Lemonade, which came out this past April, was also nominated for Best Music Film and Album of the Year at this year’s ceremony. She’s also up for Record of the Year, Song of the Year, Best Rock Performance, Best Pop Solo Performance, and Best Rap/Sung Performance; she won Best Music Video for 2016’s “Formation” before the telecast began.

In addition to being honored at the event, Beyoncé — who recently announced she’s pregnant with twins — also performed Lemonade cuts “Love Drought” and “Sandcastles” earlier in the show. See the full list of winners here.

Read the full transcript of her speech below.

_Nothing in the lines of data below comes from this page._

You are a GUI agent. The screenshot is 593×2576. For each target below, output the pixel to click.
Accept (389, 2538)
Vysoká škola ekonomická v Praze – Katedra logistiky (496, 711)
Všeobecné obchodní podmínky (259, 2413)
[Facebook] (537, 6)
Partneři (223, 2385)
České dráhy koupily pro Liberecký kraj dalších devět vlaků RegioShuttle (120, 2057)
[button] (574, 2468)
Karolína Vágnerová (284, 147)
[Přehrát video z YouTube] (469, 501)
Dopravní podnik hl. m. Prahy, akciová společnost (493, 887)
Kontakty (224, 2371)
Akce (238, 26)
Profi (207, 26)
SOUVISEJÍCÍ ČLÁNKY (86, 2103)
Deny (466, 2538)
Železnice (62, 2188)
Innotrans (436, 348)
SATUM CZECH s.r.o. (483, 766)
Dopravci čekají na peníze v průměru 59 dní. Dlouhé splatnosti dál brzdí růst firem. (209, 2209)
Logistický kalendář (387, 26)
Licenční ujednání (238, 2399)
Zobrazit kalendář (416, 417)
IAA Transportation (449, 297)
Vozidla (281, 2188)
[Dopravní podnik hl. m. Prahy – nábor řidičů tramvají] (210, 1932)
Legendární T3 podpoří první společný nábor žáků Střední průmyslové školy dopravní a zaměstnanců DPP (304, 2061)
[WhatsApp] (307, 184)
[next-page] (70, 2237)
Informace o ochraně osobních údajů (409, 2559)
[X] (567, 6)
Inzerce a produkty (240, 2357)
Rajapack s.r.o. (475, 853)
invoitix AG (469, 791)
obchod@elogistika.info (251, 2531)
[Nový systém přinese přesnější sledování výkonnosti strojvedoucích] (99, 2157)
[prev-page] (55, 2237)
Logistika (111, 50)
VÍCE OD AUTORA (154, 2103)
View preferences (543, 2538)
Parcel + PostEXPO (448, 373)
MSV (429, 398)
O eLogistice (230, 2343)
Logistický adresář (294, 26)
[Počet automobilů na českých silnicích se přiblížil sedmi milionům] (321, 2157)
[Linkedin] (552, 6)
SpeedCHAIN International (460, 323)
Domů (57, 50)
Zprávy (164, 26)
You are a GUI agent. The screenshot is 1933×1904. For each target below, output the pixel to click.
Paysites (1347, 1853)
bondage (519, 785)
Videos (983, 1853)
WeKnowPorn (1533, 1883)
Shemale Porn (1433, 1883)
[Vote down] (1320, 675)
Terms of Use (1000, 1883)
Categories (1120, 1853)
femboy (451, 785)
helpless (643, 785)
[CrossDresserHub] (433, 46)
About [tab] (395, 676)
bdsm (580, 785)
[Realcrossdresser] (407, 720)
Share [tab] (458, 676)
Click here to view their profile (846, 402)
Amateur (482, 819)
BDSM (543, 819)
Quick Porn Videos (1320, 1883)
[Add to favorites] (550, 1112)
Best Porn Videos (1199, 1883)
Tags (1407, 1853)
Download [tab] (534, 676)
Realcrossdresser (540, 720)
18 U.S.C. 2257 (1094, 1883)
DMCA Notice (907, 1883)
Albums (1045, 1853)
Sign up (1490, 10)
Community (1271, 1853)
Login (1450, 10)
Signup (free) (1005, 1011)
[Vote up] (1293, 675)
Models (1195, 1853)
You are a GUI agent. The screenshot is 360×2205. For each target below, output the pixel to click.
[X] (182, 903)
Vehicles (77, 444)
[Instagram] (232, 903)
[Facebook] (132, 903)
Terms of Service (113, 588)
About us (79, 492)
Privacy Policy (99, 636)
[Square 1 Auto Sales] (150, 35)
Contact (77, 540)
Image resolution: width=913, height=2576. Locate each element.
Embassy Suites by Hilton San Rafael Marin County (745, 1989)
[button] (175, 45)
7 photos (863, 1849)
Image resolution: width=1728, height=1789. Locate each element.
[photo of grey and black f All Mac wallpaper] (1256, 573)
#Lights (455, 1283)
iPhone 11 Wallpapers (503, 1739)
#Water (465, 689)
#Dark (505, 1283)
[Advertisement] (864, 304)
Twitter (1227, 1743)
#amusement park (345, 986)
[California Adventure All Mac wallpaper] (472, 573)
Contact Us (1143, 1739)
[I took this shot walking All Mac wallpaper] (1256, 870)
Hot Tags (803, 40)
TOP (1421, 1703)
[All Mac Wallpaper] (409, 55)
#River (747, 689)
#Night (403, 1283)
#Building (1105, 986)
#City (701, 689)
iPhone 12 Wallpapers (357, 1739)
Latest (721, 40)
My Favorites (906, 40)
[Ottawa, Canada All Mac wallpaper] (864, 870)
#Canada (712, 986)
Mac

Thank you to the Grammy voters for this incredible honor. Thank you to everyone who worked so hard to beautifully capture the profundity of deep Southern culture. I thank God for my family, my wonderful husband, my beautiful daughter, my fans for bringing me so much happiness and support. We all experience pain and loss and often we become inaudible. My intention for the film and album was to create a body of work that would give a voice to our pain — our struggles, our darkness, and our history. To confront issues that make us uncomfortable. It’s important for me to show images to my children that reflect their beauty so they can grow up in a world where they look in the mirror, first through their own families, as well as the news, the Super Bowl, the Olympics, the White House, and the Grammys, and see themselves, and have no doubt that they’re beautiful, intelligent, and capable. This is something I want for every child of every race, and I feel it’s vital that we learn from the past and recognize our tendencies to repeat our mistakes. Thank you again for honoring Lemonade.